Nas manhãs, os Dominadores saiam juntos para caçar ou ficavam no castelo cuidando dos afazeres normais que os Senhores tem. Nesses momentos, os Dominadores temerosos pelo seu futuro, diziam para o Dominador que sonhava, que ele não poderia tratar a sub daquela forma, que não estava certo, que no Manual do Bom Dominador, na página 827, dizia que não poderia haver amor. Que se Ele continuasse a tratar a sub daquela forma, em breve, Ele é que seria o dominado. E tanto falaram no ouvido do coitado que Ele resolveu mudar Sua postura.
Às tarde, as subs permaneciam no harém se preparando para servir seus Senhores. E nesses momentos conversavam sobre as fofocas de todos os Reinos, os últimos modelos em algemas de couro, a cor da moda para coleiras, os novos óleos para massagens, essas coisas que todas as mulheres conversam quando se encontram sem a presença masculina. E as subs, invejosas do relacionamento do Vento Livre com seu Senhor, começaram a minar sua confiança. Diziam que ela seria largada e esquecida de lado tão logo seu Senhor se cansasse de brincar com sua pretensa inteligência, que conteúdo, em submissas, era atrativa num primeiro instante, mas que o que todo Dominador desejava era uma submissa acéfala e obediente, que existisse somente para servir. E tanto falaram no ouvido da coitada que ela ficou insegura do amor de seu Senhor.
Os dias foram passando. A relação entre os dois já não era mais a mesma. Ele cobrava dela uma perfeição, dentro dos moldes do Manual do Bom Dominador, e seguia cada linha à risca. Ela foi se anulando, por amor a Ele, que se importava agora somente com sua postura perante a comunidade, se esquecendo de tudo aquilo que antes havia desejado. Já não havia mais compreensão. Já não havia mais cumplicidae. Já não havia mais felicidade.
Aos poucos, Ele foi deixando de sentir prazer em estar em companhia dela.
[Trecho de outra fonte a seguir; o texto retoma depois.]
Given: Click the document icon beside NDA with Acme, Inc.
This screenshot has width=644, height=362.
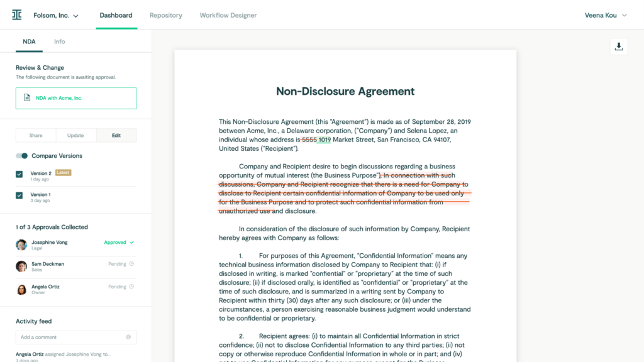Looking at the screenshot, I should click(x=26, y=98).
Ela não mais dialogava. Não riam mais juntos. O servir havia se tornado uma obrigação, não mais um prazer. E Ele então foi se afastando.
Ela, vendo que a cada dia seu amado estava mais distante, foi entristecendo cada vez mais. Lembrava-se das palavras das outras subs, e tentava se anular totalmente para que seu Senhor voltasse a lhe amar como antes. Mas, vendo seus esforços inúteis, sua alma adoeceu.
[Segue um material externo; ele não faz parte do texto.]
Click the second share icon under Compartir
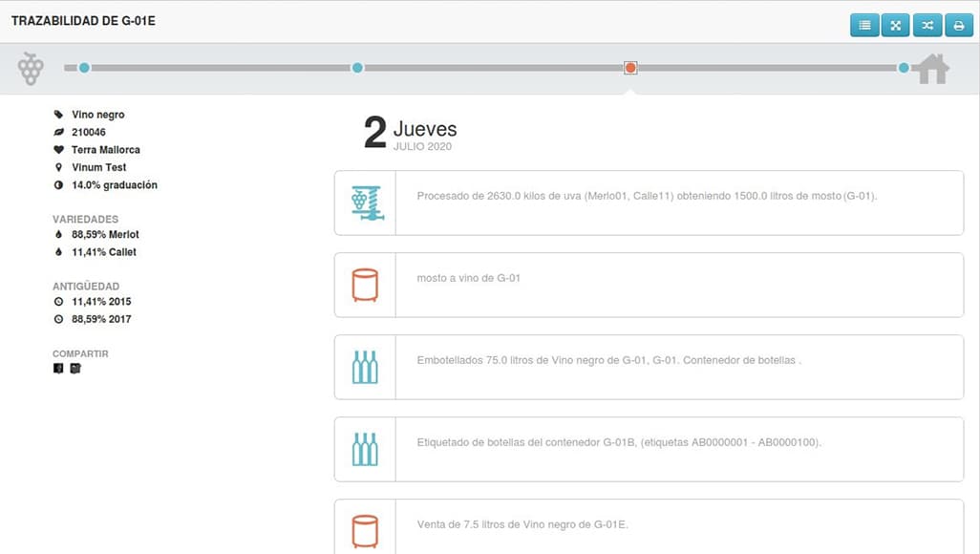This screenshot has height=554, width=980. point(75,369)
Um dia, não aguentando mais a pressão, tentou dialogar com Ele, ver onde foi que errou, onde o caminho se perdera. Ele foi grosseiro com ela. Disse que ela não poderia questionar nada. Ela respondeu que estava sendo sincera quando falava de seus sentimentos.
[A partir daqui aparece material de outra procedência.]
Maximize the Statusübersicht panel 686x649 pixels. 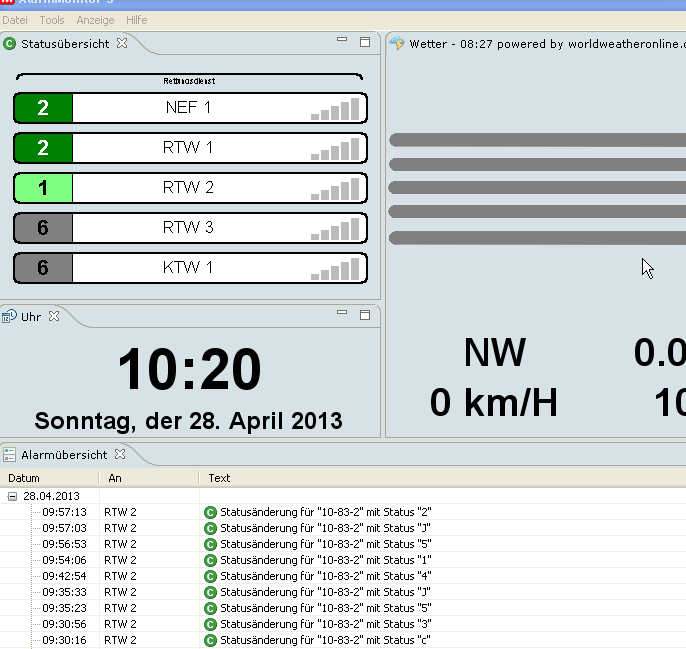click(365, 42)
- Não me interessa sua honestidade. A mim, só interessa a sua postura!
Nesse momento ela começou a chorar. Chorava copiosamente. E sua tristeza era tão profunda que os elementais da floresta onde ela vivera se compadeceram dela e fizeram com que ela se dissolvesse em suas lágrimas, que escorreram formando um rio de prata que separou o Reino da floresta.
Ele, ao ver o Seu grande sonho se desfazer a Sua frente, deu um grito terrível de dor e tentou reter a água, que um dia foi aquela sub que Ele tanto desejara e a quem amava profundamente. Em vão! Como todo rio segue seu curso, ela também já havia seguido para o mar. Como tinha sido tolo em ouvir Seus pares! Afinal, o jogo era Dele, e as regras também deveriam ser!
Ele, então, largou tudo, despiu Suas vestes e se embrenhou na floresta etntando encontrá-la. Os sussurros, trazidos pelo vento nas copas das árvores, que se escuta na floresta, é o seu lamento de dor.
E nas noites de luar, podemos perceber a sub da floresta, transformada em espuma de prata por sobre as ondas, indo e voltando. Se mantem à distância, na escuridão da água fria do oceano e ao ouvir o chamado daquele a quem entregou sua alma, pensa em voltar, pois seu amor por Ele é imenso. Mas então, se lembra de toda a dor, e retrocede.
E é por isso que as ondas vem e vão. Eternamente!